Task directions - Reproduce, word for word, the stretch of lines from the start of the source records through the line that contains "Image resolution: width=1213".

(Source records)

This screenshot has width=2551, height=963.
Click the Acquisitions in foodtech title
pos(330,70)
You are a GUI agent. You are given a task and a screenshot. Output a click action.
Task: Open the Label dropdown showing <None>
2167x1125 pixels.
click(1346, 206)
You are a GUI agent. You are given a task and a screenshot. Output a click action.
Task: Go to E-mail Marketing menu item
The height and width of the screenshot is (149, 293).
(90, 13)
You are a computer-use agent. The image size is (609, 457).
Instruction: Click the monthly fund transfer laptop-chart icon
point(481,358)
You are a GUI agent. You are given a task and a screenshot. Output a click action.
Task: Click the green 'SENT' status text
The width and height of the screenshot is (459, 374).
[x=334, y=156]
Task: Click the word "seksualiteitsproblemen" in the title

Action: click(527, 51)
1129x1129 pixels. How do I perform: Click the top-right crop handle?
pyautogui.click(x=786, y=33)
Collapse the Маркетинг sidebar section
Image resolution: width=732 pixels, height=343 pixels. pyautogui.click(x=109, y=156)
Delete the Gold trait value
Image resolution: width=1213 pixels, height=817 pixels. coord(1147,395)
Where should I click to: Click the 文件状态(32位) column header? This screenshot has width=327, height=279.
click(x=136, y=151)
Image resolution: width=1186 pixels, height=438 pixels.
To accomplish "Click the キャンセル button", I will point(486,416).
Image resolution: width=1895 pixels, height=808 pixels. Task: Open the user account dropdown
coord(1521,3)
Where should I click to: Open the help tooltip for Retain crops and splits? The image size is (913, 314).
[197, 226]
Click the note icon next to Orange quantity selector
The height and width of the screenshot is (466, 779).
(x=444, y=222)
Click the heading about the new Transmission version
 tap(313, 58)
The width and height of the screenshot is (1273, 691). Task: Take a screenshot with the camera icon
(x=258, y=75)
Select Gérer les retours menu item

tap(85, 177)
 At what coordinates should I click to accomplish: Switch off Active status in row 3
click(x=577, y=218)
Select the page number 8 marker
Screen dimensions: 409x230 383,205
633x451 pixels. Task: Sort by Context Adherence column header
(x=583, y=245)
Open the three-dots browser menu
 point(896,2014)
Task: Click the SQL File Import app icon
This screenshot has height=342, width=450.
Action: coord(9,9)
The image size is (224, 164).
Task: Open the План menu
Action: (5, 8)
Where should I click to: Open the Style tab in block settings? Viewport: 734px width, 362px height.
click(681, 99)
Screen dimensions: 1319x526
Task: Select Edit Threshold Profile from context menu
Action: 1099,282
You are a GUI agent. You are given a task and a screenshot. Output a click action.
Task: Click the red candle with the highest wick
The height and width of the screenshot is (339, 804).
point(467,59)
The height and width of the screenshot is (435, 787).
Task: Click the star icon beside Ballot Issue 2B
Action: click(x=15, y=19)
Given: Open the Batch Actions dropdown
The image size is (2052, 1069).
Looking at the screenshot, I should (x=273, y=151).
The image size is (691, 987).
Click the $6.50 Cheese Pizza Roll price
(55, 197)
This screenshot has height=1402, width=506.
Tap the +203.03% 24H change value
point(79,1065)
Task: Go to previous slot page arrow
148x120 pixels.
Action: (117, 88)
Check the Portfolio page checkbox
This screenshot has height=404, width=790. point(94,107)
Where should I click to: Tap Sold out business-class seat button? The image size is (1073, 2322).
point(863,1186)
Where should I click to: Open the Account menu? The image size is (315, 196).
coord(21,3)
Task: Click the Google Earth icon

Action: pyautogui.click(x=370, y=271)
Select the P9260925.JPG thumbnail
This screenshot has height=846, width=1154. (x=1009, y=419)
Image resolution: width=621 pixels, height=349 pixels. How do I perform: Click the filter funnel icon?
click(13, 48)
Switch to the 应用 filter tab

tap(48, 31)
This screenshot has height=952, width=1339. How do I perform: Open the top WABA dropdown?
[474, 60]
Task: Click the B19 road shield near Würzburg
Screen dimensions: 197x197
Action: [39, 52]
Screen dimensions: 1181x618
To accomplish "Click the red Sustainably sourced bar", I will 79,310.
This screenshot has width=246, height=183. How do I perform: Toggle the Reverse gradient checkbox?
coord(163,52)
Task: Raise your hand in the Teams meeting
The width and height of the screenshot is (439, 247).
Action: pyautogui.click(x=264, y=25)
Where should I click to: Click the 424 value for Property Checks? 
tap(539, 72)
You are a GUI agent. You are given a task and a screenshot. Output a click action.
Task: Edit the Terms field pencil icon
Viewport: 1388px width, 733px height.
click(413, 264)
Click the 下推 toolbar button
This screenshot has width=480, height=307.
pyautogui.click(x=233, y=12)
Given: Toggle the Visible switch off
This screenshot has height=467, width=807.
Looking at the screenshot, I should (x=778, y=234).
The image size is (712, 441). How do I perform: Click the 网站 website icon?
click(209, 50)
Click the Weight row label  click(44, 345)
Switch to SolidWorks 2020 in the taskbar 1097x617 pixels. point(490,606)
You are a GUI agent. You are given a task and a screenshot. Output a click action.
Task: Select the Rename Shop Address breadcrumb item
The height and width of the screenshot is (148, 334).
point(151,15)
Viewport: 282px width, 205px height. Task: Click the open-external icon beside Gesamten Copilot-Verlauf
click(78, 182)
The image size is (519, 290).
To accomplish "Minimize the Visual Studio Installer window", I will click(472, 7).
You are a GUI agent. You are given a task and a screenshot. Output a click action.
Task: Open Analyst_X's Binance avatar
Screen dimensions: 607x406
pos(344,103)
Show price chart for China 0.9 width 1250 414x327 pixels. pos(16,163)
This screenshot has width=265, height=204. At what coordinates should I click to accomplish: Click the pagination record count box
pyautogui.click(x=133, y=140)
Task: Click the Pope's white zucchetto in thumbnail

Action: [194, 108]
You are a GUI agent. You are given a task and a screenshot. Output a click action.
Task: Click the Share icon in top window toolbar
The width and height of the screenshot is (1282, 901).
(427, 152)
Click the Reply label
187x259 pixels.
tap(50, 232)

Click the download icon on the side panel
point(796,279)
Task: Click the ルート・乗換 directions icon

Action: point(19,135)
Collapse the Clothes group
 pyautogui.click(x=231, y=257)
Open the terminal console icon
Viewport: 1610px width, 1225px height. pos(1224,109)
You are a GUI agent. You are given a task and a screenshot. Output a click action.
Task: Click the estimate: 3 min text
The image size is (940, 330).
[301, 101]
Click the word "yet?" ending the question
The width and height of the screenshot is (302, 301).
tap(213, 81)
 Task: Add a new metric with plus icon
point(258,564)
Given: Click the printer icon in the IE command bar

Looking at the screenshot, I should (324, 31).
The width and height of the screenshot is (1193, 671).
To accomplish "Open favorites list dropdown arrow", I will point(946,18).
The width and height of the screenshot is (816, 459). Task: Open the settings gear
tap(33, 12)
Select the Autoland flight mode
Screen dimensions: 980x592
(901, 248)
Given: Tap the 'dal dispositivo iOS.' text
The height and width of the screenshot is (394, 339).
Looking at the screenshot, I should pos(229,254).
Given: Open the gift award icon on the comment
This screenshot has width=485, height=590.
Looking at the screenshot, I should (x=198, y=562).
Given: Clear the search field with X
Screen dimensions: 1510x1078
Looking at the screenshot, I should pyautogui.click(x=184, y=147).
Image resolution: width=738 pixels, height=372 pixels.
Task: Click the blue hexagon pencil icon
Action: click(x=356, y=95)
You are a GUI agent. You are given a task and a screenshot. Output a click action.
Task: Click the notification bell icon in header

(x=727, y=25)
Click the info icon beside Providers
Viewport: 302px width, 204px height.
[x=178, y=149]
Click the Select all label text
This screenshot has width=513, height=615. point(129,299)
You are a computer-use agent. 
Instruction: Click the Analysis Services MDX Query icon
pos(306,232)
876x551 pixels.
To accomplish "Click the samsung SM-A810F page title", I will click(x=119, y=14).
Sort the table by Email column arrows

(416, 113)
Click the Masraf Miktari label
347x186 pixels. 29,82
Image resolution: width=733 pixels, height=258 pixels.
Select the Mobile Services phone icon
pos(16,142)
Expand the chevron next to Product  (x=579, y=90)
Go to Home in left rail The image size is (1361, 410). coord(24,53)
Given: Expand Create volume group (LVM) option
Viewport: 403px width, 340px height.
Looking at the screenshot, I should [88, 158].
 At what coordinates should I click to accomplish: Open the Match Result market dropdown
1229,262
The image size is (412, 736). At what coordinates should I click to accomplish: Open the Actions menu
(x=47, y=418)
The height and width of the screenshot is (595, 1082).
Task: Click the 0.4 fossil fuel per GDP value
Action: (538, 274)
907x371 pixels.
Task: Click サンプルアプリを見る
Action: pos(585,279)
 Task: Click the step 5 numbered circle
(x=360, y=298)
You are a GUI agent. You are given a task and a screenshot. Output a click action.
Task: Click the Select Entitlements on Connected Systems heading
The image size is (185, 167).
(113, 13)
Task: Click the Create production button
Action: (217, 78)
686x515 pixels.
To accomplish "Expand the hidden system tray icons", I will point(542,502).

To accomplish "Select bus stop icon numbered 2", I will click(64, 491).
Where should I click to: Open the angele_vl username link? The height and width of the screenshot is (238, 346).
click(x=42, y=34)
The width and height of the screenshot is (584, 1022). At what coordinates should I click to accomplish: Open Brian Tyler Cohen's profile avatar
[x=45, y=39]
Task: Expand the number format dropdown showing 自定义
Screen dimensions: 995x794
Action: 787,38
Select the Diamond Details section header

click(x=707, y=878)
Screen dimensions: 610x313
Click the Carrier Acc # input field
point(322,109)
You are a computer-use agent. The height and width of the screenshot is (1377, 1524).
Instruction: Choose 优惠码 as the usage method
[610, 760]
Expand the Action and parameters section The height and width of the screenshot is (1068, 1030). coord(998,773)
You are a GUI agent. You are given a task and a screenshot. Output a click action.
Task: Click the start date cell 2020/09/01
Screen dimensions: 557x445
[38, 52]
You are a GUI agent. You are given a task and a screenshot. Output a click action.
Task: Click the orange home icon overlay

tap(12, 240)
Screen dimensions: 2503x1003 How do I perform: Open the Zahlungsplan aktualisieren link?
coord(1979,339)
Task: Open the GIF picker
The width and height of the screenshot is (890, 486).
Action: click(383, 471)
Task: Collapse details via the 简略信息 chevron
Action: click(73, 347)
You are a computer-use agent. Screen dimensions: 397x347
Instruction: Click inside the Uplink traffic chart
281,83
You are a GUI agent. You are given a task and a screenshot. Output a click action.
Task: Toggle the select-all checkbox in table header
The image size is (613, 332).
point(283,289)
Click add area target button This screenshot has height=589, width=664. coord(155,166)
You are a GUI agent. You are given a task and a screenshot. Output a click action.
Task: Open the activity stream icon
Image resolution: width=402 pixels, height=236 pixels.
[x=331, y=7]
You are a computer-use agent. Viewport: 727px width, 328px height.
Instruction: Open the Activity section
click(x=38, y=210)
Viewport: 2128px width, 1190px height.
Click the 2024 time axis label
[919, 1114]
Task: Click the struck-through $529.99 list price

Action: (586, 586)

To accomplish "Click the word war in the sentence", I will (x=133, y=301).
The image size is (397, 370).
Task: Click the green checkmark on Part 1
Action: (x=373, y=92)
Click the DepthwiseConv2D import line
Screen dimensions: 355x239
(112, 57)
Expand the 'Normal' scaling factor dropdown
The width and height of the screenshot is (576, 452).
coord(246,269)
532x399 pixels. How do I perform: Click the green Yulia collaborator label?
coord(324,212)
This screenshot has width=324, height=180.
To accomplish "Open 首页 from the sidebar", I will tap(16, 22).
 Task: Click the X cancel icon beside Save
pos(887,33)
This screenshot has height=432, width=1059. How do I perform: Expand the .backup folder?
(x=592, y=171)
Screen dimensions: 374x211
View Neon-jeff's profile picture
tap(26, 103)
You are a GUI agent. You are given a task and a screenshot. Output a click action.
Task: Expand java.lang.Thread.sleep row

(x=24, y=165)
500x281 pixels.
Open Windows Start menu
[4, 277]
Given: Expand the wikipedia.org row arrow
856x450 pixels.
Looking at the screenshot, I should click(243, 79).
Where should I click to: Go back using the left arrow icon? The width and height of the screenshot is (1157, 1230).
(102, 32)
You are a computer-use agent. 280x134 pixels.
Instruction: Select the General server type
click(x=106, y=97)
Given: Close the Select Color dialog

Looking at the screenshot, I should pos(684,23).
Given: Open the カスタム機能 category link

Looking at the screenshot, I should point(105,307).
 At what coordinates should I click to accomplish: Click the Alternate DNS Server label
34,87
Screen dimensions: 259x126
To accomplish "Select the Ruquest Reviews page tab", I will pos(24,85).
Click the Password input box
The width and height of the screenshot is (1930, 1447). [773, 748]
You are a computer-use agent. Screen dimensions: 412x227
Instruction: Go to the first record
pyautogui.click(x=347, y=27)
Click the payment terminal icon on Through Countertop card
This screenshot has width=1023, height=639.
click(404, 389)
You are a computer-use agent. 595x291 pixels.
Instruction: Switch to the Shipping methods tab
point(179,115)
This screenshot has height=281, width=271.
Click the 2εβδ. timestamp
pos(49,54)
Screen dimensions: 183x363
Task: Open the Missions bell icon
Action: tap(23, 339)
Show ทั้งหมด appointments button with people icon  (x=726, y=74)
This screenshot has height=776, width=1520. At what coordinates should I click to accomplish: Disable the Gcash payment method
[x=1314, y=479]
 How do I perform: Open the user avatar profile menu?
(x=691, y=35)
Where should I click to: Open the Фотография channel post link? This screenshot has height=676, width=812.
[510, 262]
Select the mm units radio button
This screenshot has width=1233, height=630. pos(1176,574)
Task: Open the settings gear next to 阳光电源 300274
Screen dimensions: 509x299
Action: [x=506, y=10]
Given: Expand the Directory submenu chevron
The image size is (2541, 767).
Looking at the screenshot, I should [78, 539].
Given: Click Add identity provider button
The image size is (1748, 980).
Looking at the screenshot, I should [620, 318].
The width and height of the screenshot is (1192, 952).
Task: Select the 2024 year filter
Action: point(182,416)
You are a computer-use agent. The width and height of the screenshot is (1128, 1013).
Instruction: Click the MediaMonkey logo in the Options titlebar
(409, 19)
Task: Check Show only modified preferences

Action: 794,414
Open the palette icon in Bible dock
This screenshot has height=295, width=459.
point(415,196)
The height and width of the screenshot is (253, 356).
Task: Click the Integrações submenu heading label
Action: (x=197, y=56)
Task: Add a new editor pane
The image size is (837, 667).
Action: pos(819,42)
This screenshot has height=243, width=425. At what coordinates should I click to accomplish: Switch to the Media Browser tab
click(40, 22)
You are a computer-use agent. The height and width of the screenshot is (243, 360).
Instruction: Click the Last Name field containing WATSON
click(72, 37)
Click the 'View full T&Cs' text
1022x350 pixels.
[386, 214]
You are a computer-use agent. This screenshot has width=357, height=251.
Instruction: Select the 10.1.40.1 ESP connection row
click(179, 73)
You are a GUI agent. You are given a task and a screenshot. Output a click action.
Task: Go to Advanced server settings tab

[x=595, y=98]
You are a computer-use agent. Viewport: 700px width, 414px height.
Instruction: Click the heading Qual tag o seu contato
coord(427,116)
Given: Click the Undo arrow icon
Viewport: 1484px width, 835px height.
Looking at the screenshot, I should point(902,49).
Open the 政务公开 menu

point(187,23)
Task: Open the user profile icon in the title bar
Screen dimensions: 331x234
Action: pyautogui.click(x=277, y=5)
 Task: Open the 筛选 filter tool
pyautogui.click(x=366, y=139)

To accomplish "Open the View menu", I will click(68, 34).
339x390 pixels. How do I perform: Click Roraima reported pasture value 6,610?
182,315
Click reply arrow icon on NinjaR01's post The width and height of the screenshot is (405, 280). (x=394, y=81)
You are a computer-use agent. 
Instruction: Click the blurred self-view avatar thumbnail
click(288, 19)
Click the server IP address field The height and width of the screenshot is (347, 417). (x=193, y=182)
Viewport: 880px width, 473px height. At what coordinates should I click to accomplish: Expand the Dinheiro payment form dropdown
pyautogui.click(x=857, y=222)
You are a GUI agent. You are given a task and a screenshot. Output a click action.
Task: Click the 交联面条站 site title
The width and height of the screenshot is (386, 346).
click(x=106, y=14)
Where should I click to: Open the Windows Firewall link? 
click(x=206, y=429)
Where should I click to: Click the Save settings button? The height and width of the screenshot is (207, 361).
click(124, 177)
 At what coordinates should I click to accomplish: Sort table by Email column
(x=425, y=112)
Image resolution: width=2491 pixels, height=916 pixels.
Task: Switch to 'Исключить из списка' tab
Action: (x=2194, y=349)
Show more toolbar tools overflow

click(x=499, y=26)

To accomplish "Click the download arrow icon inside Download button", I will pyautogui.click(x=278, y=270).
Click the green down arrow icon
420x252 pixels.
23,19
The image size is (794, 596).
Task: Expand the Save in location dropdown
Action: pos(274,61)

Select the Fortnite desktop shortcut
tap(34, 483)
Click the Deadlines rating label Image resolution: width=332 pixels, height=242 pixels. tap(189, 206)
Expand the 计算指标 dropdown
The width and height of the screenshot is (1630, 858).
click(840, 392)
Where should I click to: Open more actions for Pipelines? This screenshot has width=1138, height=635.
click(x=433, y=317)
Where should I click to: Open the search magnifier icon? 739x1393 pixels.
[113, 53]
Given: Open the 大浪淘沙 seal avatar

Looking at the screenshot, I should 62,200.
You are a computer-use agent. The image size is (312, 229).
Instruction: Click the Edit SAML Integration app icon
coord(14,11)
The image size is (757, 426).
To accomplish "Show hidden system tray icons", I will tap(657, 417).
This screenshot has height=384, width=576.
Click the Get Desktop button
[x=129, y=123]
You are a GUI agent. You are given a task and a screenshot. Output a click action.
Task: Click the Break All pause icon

Problem solution -
This screenshot has width=2551, height=963.
Click the Acquisitions in foodtech title
pos(330,70)
You are a GUI agent. You are given a task and a screenshot. Output a click action.
Task: Open the Label dropdown showing <None>
2167x1125 pixels.
click(1346, 206)
You are a GUI agent. You are given a task and a screenshot. Output a click action.
Task: Go to E-mail Marketing menu item
The height and width of the screenshot is (149, 293).
(90, 13)
You are a computer-use agent. The image size is (609, 457).
Instruction: Click the monthly fund transfer laptop-chart icon
point(481,358)
You are a GUI agent. You are given a task and a screenshot. Output a click action.
Task: Click the green 'SENT' status text
The width and height of the screenshot is (459, 374).
[x=334, y=156]
Task: Click the word "seksualiteitsproblemen" in the title

Action: click(527, 51)
1129x1129 pixels. How do I perform: Click the top-right crop handle?
pyautogui.click(x=786, y=33)
Collapse the Маркетинг sidebar section
Image resolution: width=732 pixels, height=343 pixels. pyautogui.click(x=109, y=156)
Delete the Gold trait value
Image resolution: width=1213 pixels, height=817 pixels. coord(1147,395)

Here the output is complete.